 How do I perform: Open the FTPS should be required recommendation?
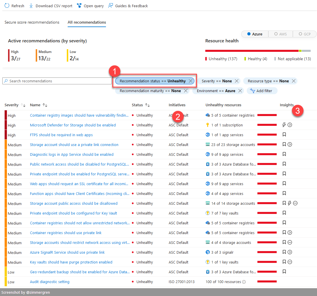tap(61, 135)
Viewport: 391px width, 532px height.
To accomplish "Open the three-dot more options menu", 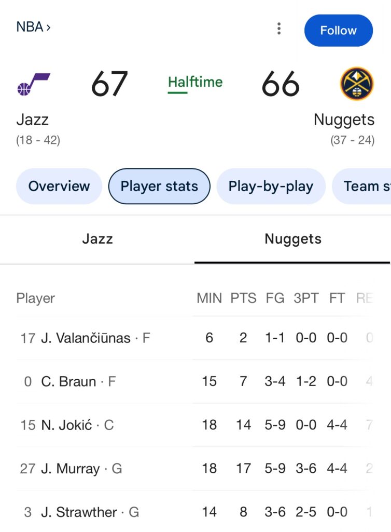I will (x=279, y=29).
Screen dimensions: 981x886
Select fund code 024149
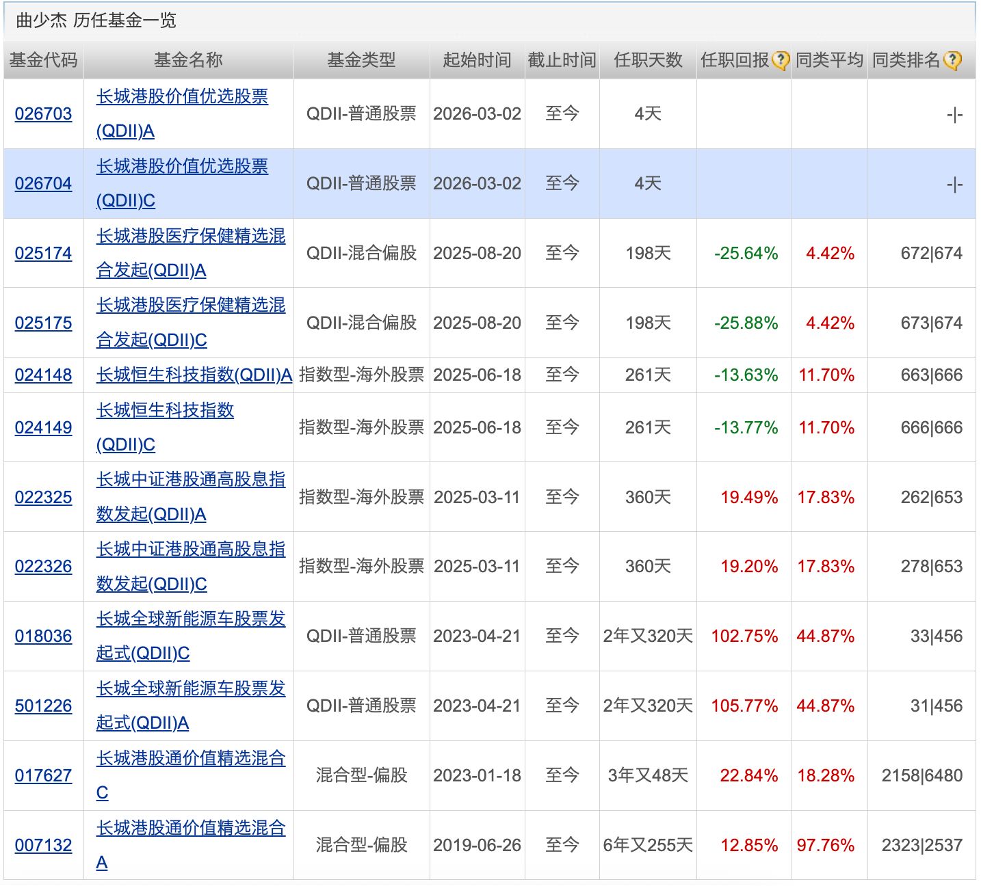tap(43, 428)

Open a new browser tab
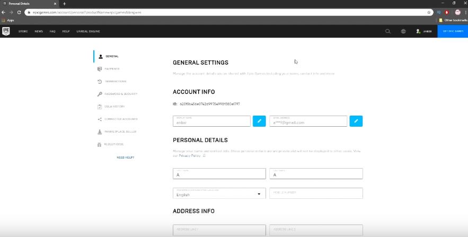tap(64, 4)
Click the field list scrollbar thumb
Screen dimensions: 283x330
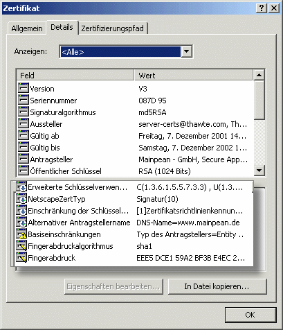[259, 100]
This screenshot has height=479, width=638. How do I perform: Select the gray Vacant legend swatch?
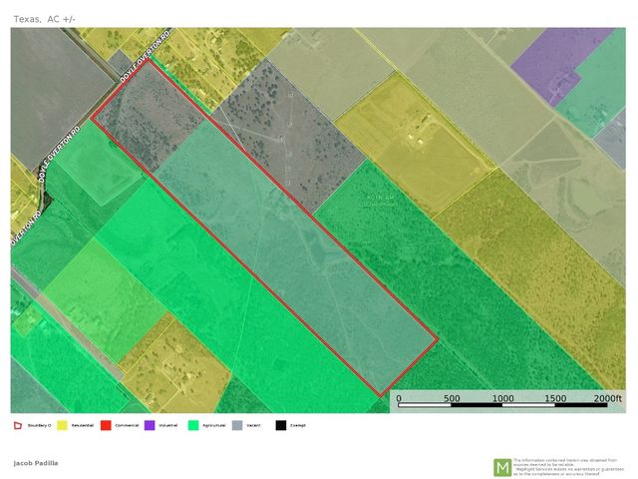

+ + + +

Count each line of the listing that contains "height" and give the count alone.

*Final answer*:
2